Há carros marcantes na trajetória da BMW e, depois, existe o Série 3. É um nome que atravessou décadas, diferentes motores e modas sem perder importância. Nesta oitava geração, a lógica se mantém - com um detalhe inédito: pela primeira vez, ele assume de vez a propulsão elétrica.
O modelo se chama BMW i3 e representa o segundo capítulo da Neue Klasse, a base que deve sustentar a maior parte dos BMW desta e da próxima década. O primeiro foi o SUV iX3, que agora começa a chegar ao mercado. Com o novo i3, a BMW reaproveita praticamente tudo o que estreou no iX3: plataforma, baterias e a arquitetura eletrônica.

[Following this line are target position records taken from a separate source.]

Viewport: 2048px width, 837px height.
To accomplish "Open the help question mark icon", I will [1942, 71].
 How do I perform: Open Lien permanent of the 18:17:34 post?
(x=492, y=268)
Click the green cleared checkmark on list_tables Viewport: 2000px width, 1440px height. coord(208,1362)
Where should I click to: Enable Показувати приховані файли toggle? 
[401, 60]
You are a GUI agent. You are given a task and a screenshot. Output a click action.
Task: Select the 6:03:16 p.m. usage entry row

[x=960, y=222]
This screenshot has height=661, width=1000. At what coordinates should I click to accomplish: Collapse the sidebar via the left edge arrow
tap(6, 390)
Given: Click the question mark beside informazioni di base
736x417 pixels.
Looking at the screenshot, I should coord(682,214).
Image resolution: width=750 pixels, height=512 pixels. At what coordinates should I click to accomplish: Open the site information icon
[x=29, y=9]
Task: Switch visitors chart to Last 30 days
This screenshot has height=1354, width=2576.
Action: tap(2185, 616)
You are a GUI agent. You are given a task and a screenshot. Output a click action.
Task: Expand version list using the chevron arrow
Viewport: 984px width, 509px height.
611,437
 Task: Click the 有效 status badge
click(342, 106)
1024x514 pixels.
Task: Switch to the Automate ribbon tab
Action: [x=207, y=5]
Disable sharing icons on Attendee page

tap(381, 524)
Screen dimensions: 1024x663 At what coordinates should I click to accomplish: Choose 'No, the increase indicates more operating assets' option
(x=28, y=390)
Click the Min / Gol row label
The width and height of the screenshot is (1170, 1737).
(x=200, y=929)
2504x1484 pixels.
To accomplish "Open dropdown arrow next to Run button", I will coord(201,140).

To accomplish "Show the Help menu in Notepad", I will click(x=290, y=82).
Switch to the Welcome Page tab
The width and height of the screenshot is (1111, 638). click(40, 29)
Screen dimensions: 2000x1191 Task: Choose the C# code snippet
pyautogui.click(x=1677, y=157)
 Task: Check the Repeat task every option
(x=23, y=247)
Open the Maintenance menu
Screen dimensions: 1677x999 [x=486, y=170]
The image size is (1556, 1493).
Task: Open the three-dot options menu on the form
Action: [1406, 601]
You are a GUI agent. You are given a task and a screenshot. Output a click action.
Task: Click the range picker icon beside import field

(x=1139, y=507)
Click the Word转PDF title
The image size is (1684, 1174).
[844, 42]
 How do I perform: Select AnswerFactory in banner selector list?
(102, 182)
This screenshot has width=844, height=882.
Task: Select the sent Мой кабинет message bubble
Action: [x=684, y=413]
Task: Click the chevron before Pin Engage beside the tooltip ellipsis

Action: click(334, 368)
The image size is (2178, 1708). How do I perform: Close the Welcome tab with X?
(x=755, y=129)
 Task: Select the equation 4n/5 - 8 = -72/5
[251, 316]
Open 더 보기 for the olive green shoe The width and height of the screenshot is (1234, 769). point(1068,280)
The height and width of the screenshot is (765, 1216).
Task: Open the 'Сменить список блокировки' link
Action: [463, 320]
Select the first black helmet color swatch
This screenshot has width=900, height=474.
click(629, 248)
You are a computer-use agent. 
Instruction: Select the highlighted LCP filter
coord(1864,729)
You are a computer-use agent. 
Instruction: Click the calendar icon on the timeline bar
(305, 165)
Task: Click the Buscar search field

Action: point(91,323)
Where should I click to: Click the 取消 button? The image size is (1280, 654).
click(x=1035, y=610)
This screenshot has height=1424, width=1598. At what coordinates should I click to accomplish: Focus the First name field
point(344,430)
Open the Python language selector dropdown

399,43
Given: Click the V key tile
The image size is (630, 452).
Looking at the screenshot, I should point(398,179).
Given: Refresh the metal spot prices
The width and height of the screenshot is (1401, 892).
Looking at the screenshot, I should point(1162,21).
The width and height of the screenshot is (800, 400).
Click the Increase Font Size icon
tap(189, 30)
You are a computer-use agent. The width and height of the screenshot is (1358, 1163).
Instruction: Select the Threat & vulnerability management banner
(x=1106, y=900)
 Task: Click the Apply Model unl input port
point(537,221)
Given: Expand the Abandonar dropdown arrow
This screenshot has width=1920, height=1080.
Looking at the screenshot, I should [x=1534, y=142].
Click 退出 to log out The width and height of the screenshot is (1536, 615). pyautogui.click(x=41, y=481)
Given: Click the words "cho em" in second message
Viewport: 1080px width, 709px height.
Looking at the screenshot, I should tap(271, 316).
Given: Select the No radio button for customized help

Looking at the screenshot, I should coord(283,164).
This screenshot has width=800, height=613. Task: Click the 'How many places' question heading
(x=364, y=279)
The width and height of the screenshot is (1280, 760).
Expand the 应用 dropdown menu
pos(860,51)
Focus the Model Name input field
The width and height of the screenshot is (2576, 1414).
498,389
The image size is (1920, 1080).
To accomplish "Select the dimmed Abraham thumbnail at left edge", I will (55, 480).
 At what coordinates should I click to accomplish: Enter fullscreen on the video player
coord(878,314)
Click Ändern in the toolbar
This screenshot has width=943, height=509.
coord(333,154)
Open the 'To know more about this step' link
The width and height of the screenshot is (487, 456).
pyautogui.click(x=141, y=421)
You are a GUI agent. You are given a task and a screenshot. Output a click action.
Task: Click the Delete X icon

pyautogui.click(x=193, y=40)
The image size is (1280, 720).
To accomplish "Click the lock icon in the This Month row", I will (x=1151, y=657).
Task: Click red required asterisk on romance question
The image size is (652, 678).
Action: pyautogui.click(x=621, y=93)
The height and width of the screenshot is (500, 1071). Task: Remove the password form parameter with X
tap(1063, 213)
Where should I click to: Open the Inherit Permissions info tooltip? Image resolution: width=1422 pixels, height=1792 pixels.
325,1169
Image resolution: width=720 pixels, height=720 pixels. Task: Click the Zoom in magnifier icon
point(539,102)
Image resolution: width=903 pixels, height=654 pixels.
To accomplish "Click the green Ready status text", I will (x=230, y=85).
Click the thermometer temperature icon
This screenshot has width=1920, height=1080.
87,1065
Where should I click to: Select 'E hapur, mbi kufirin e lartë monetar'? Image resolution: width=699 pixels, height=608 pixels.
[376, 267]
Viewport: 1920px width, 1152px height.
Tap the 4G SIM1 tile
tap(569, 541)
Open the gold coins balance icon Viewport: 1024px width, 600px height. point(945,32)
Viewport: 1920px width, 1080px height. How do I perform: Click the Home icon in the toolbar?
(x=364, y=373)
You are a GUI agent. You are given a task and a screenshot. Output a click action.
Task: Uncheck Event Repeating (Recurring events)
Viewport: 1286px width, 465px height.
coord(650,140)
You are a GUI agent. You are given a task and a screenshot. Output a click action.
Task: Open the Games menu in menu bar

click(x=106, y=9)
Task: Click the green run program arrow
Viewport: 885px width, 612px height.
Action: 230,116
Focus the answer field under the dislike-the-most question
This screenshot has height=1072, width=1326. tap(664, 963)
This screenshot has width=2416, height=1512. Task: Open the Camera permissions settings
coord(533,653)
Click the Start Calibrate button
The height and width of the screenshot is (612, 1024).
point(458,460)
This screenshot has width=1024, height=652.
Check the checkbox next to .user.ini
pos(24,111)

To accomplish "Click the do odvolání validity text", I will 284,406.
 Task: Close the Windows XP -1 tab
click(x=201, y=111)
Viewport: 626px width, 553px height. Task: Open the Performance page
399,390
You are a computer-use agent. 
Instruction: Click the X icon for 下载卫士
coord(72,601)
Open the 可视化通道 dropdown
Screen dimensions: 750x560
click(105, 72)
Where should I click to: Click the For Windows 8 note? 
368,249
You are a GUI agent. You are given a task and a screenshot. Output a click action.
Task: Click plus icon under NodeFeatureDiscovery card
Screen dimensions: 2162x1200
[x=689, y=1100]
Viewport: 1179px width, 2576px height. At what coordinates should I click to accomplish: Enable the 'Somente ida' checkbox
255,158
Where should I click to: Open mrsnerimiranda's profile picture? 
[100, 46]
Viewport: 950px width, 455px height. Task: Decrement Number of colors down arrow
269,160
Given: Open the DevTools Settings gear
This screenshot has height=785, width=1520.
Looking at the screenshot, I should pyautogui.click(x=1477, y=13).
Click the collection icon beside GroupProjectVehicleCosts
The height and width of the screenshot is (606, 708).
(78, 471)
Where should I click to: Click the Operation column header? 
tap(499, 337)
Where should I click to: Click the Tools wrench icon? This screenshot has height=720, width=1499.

Como sedã, ele já parte com algumas vantagens claras: é mais leve, mais baixo e mais eficiente do ponto de vista aerodinâmico. Isso coloca o i3 em boa posição para ir mais longe - no sentido figurado e, principalmente, na autonomia. A seguir, confira exterior, interior e os principais destaques.
O essencial do novo BMW i3
Se você já viu o iX3 - recomendamos que leia (ou releia) nosso primeiro contato -, uma parte do que aparece aqui não será exatamente novidade. A base é a mesma, mas o formato muda o resultado.
A bateria mantém os mesmos 108 kWh utilizáveis do iX3 e traz a sexta geração da tecnologia elétrica da BMW, com avanços de cerca de 30% em densidade energética e também na potência de recarga. Aqui, a recarga pode chegar a 400 kW graças à arquitetura de 800 V. Na prática, isso se traduz em uma autonomia anunciada (provisória) de 900 km (ciclo combinado WLTP), quase 100 km acima do iX3 equivalente.
A justificativa está no desenho. Por ser um sedã mais baixo, com menor área frontal e um coeficiente aerodinâmico (Cx) mais favorável - possivelmente perto de 0,22 -, o i3 consegue tirar mais eficiência do mesmo conjunto mecânico.
Por dentro é onde acontece a mudança mais profunda. Assim como no iX3, o painel de instrumentos tradicional sai de cena e dá lugar ao Panoramic Vision, um visor que se estende por toda a base do para-brisa.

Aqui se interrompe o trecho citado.